A "magia" do escaneamento
No entanto, um dado biométrico como a íris, único em cada ser humano, é "ultra sensível", adverte Natalia Zuazo, especialista em políticas tecnológicas e diretora da empresa de consultoria digital Salto Agencia.

— Eu não acredito que as pessoas não compreendam totalmente as implicações disso; simplesmente o fazem por necessidade. E também há ainda uma questão muito otimista e uma magia que se gera pelo escaneamento, uma curiosidade.

Ulises Herrera, um estudante de 20 anos, admite que não teria feito o escaneamento sem o incentivo econômico:

— A íris é algo que não pode ser mudado e não sei quem tem esses dados, é isso que me assusta — ele comenta.
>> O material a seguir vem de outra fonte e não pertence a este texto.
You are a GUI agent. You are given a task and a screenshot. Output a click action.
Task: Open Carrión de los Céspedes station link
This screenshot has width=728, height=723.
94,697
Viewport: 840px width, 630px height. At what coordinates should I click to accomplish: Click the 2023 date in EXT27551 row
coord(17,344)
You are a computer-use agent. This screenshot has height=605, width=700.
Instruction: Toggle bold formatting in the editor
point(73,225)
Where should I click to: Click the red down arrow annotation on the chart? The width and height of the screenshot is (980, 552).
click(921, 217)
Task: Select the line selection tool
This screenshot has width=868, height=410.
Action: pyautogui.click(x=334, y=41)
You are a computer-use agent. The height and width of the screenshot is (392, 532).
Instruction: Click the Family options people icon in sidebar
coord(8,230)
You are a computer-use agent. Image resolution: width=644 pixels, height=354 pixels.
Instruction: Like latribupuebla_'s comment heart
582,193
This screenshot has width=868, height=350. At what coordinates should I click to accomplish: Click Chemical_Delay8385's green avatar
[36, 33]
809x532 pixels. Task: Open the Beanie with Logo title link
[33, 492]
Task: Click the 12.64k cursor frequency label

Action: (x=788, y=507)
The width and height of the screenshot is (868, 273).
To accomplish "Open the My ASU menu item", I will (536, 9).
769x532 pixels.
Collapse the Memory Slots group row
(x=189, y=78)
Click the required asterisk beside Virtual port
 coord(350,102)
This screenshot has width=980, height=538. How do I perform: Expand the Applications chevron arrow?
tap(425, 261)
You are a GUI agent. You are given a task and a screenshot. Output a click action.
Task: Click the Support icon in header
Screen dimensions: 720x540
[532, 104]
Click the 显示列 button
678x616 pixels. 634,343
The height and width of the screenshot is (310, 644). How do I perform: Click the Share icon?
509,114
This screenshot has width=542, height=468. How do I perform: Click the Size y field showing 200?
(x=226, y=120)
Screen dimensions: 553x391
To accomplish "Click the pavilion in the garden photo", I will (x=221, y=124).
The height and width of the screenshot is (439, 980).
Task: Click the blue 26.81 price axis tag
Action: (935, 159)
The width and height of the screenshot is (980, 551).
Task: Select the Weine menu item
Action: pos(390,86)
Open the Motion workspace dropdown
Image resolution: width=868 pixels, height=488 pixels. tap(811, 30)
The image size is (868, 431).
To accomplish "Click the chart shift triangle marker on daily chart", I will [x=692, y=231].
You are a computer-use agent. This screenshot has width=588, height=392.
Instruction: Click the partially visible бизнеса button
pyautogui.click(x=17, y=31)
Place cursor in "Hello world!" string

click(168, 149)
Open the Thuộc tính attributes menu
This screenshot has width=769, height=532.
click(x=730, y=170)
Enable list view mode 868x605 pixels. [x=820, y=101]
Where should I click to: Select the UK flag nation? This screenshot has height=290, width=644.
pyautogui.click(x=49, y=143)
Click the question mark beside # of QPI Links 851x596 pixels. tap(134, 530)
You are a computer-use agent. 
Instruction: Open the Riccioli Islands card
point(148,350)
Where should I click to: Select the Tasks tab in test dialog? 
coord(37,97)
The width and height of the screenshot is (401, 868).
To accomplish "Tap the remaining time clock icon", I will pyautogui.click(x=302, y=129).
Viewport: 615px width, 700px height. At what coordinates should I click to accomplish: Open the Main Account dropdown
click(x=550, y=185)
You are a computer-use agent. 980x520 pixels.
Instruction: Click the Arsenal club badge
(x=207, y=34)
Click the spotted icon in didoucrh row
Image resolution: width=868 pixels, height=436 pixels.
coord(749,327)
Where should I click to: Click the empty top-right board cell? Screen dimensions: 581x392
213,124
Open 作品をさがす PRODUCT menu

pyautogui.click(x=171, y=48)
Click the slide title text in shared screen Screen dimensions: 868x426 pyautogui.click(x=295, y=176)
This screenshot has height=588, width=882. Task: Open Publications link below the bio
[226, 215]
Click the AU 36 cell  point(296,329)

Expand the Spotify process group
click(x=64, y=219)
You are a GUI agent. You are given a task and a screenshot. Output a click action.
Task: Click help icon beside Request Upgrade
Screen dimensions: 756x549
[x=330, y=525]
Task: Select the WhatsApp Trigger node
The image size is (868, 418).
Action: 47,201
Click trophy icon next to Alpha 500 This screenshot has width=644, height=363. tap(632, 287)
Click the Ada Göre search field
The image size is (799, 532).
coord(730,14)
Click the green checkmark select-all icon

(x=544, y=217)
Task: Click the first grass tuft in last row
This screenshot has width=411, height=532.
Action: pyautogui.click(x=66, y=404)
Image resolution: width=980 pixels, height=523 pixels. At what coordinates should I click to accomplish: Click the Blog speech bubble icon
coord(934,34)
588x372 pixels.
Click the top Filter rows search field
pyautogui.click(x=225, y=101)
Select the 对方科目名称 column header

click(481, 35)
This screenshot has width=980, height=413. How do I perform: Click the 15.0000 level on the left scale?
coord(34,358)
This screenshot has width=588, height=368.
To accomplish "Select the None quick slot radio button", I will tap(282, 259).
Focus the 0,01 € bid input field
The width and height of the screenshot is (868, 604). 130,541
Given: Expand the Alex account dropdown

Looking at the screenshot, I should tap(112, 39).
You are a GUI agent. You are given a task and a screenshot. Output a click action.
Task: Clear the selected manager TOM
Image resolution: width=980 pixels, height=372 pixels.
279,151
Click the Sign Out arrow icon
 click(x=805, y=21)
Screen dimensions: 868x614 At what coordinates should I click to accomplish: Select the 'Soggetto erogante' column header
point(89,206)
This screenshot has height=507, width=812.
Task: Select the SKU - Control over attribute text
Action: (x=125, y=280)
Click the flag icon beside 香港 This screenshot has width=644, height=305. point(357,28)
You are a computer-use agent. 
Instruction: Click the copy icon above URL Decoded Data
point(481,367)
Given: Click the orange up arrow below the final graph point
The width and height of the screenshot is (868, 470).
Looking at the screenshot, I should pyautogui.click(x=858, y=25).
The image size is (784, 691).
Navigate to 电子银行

Outros não pensam duas vezes.

— Há anos que dou meus dados pessoais a um monte de empresas, pelo menos estes vão me dar dinheiro — brinca Federico Mastronardi, um músico de 33 anos que acabou de marcar um horário para escanear sua íris em Buenos Aires.

Zuazo caracteriza a Worldcoin como uma "tentativa messiânica de identidade digital" e afirma:

— Se você olhar no mapa, obviamente eles vão para os países em crise, os países mais pobres, porque as pessoas estão mais dispostas a fazer esse tipo de troca.

Miriam Marrero, por sua vez, ri:

— Não tenho medo de que amanhã façam outra versão de mim, contanto que a façam melhorada.